Designing A Simple Url Shortening Service A TinyURL Approach - System Design

Requirements

Functional Requirements:

Create a short URL for a given long URL.
Return the long URL associated with a given short URL.
Redirect to long URL when request for short URL received

Non-Functional Requirements:

low latency
high availability

API Design

POST /url?long=

Response:

Status Created

Content-Type string

Body

GET /:short

Response:

Status Redirect

should redirect to long URL

Status NotFound

if long URL not found for provided "short"

High-Level Design

Load balancer.

Distributing the load and route requests to API servers processing appropriate subset of URLs.

For scalability we may introduce sharding by short URL prefix (4 symbols for example) using consistent hash algorithm.

If corresponding upstream is dead, any API should be capable to respond correctly.

API.

Should be stateless and cache most recently used short URLs for performance.

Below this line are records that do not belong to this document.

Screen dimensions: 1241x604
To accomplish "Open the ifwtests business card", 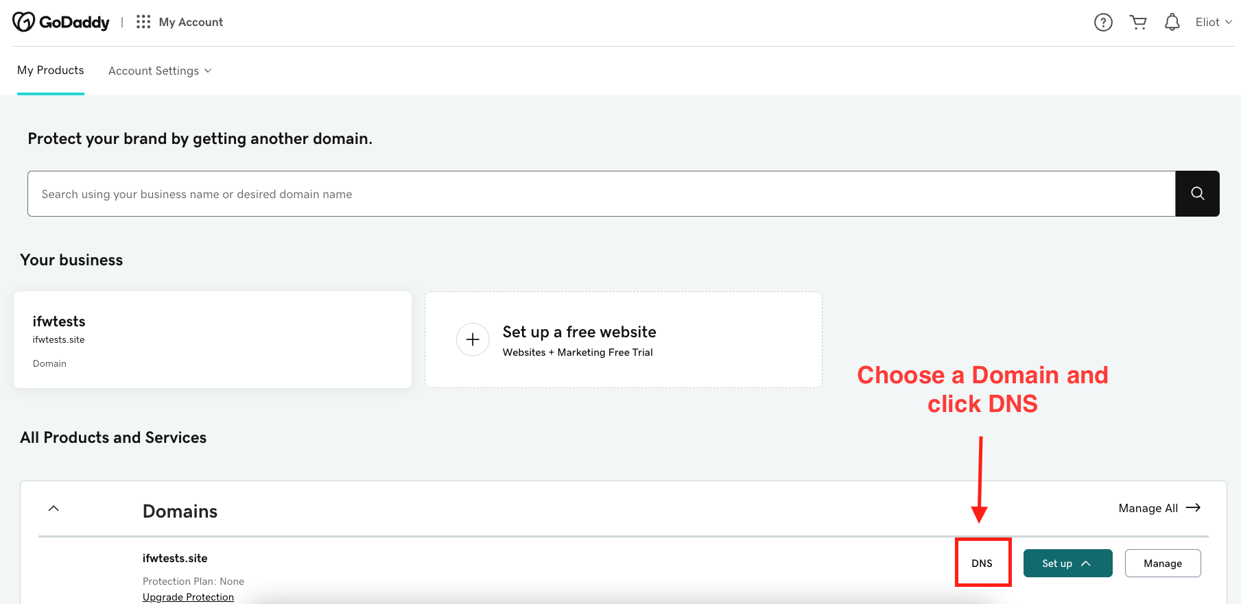I will [213, 340].
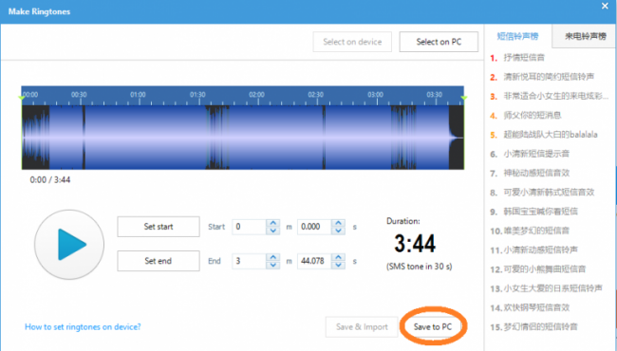Viewport: 617px width, 351px height.
Task: Decrease the Start minutes value with the down arrow
Action: [272, 231]
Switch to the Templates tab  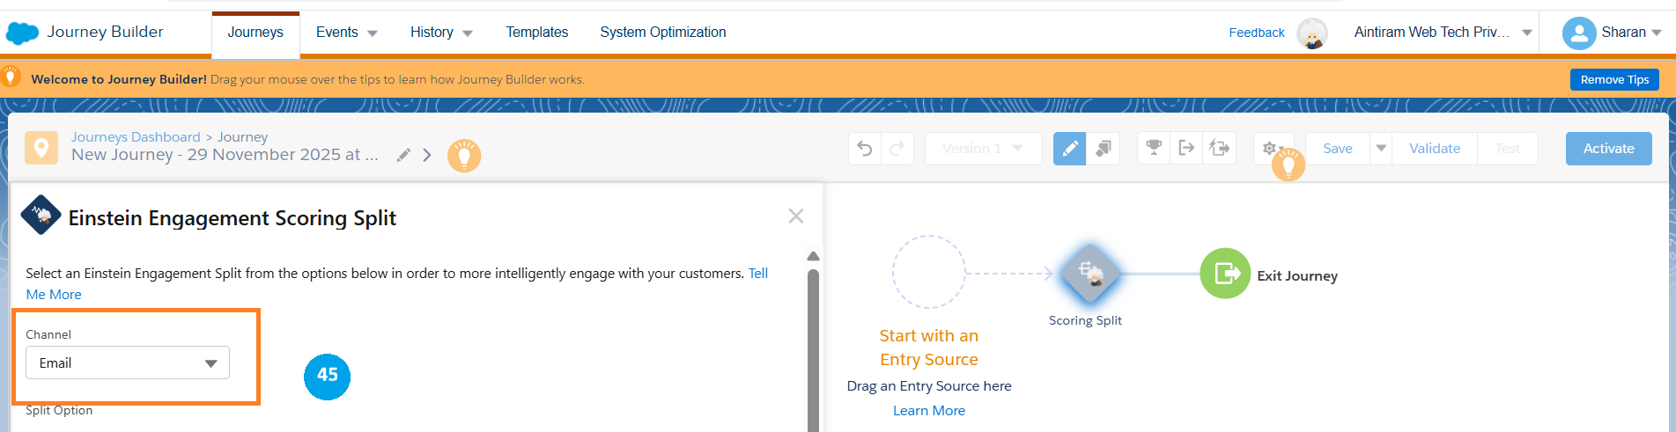536,33
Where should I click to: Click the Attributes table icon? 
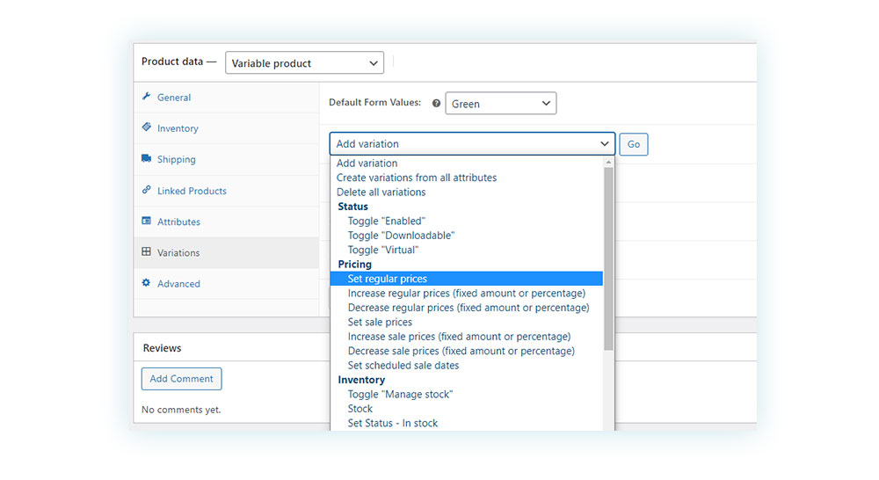click(146, 221)
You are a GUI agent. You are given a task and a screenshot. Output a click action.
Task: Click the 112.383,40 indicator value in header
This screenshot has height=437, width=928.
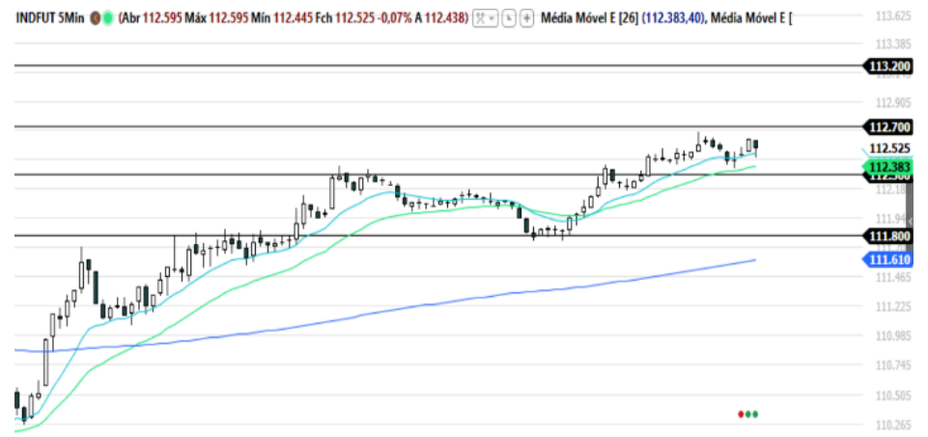click(x=668, y=18)
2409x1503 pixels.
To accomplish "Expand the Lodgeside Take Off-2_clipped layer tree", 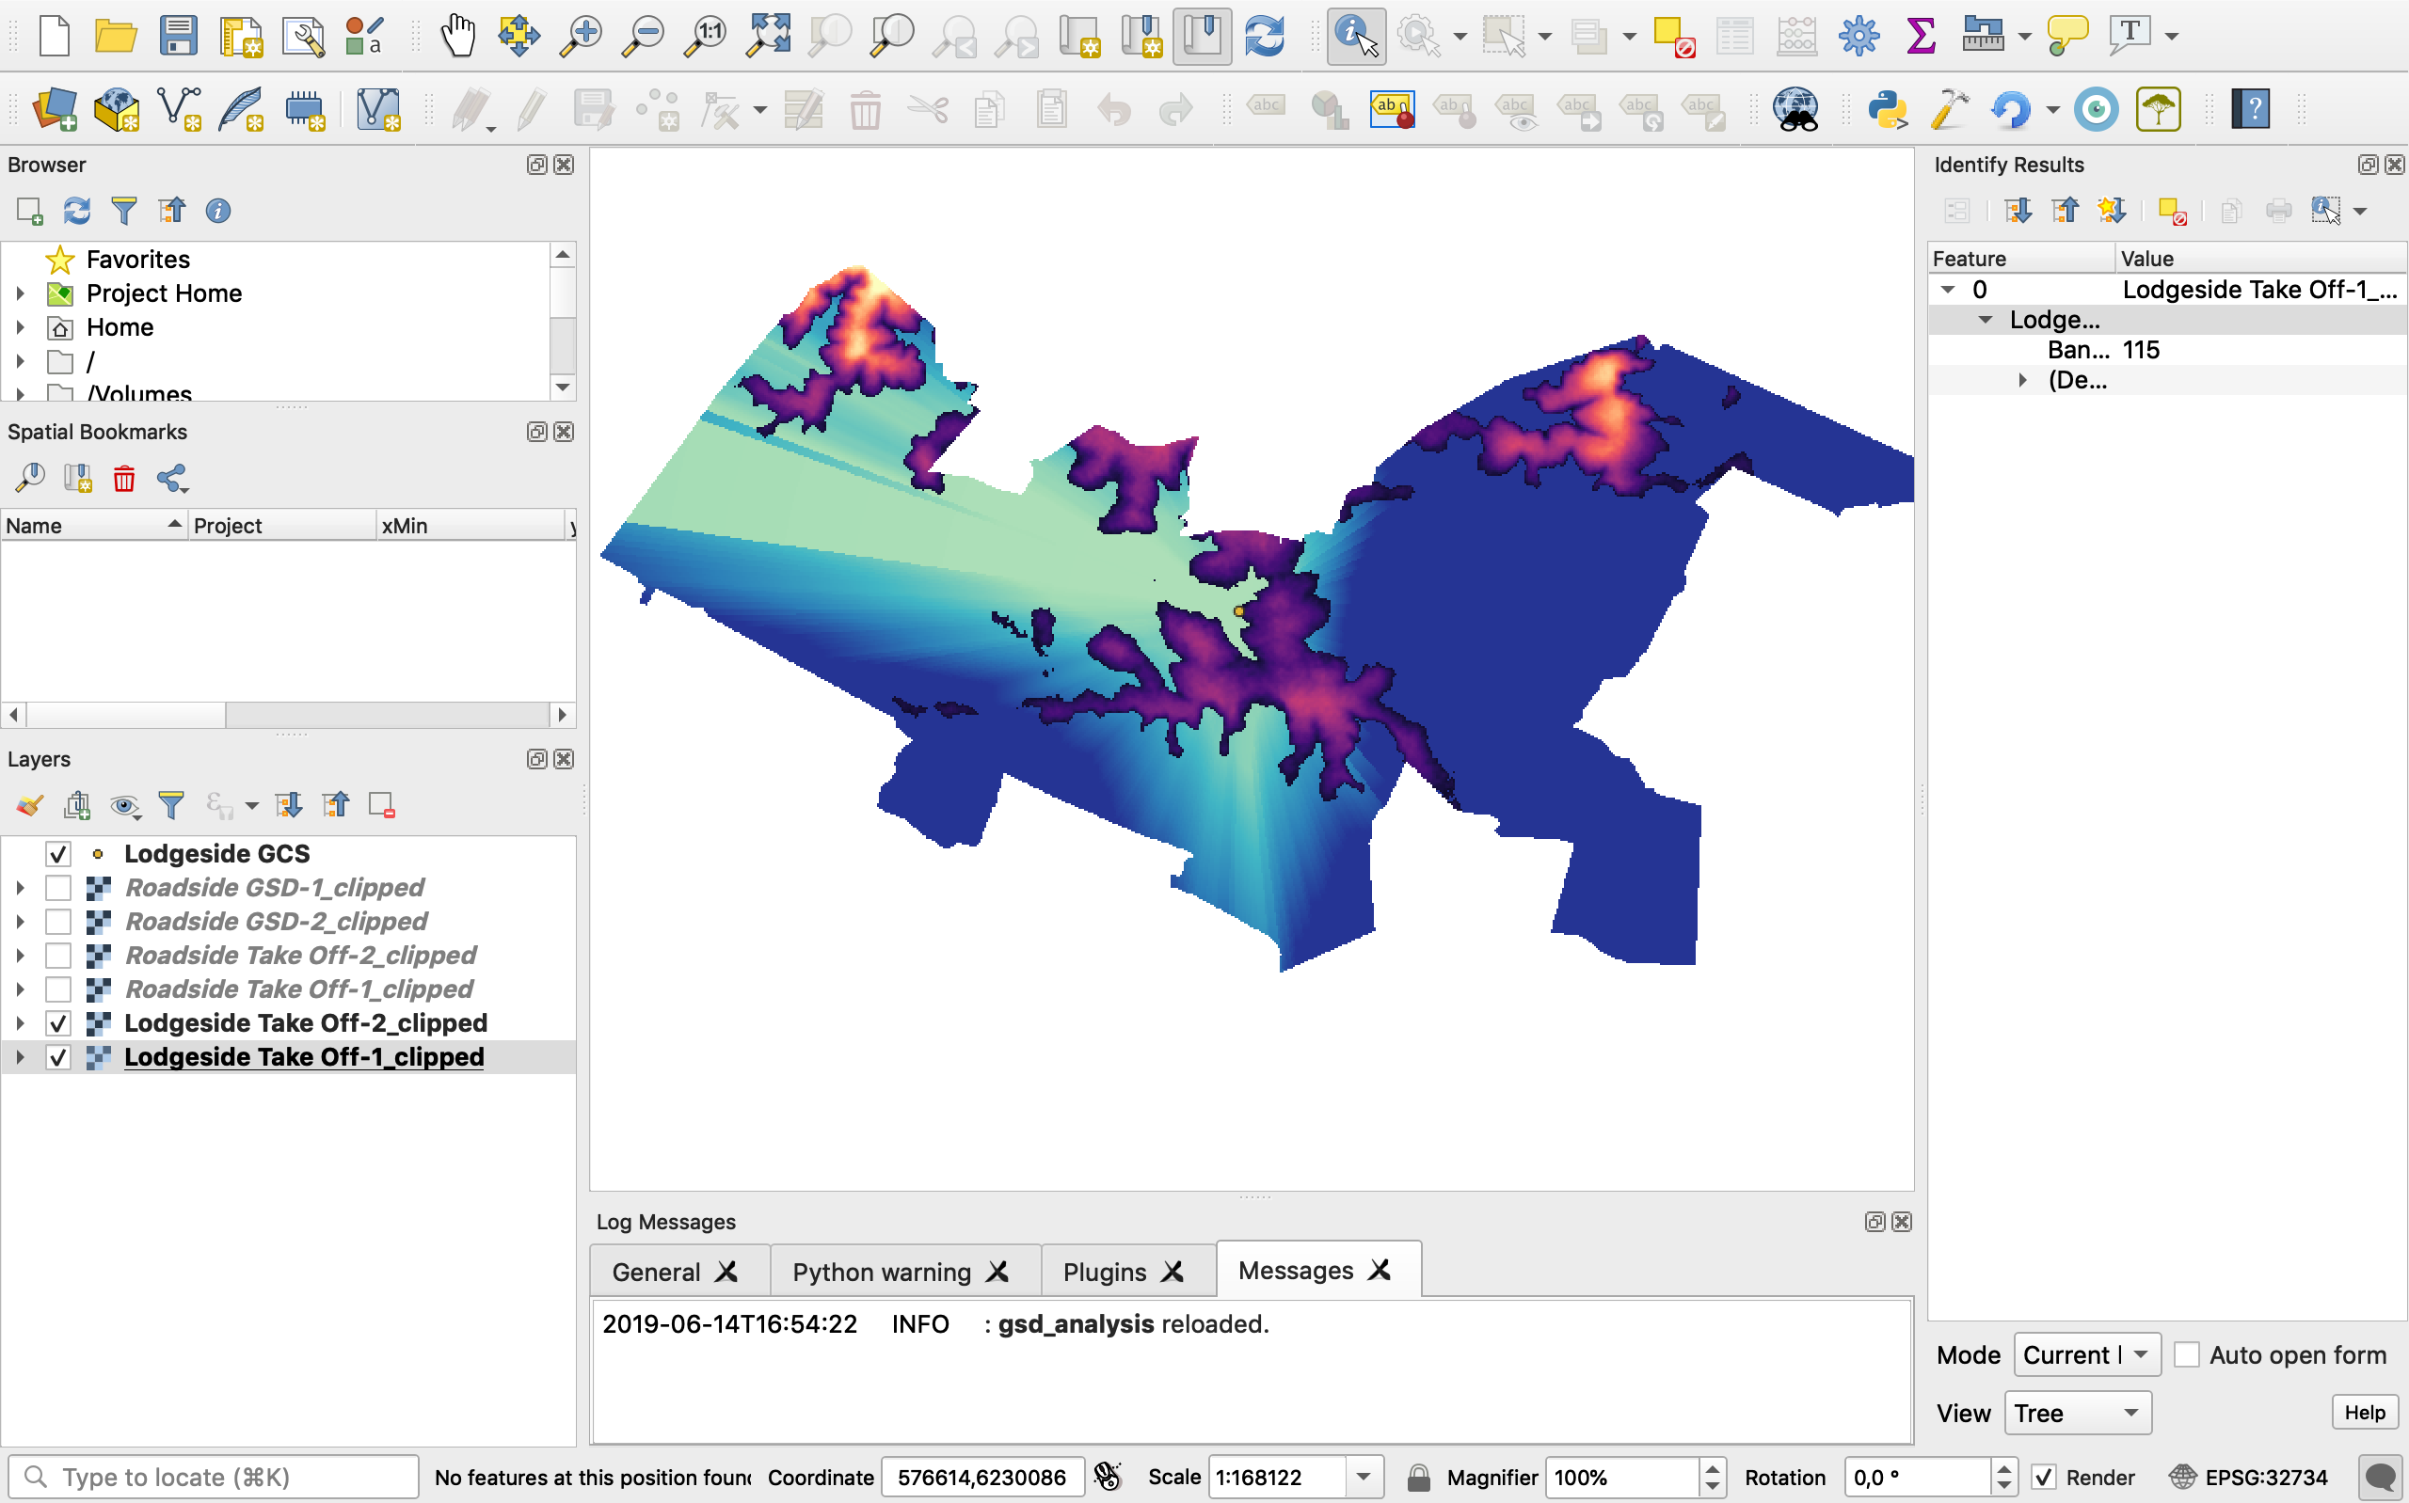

When new short url is required it should be found in database or requested in Generator service.

Generator.

Its task is to keep some amount of "free" records in the database.

It can free existing records regularly if they are not accessed for too long. (But I won't describe this mechanism in details for now)

It should create new short_urls in the ascending order and increasing the length of short_url when capacity is exhausted. Starting length is 8. So system starts with 2^64 free short urls.

Database.

Should be optimized for reading.

Sharding for scalability.

Replication for high-availability.

Low Latency

If we want to reach even low latencies for geografically distributed clients, we should consider creating multiple zones and set up geo DNS which will route incoming request to nearest zone.

Since main use case for our system is reading - low latency is achieved by tuning LRU cache in API server.

High availability

Downtime of API server instances should not be a problem due to Load Balancer configuration - it should just route requests to alive instances.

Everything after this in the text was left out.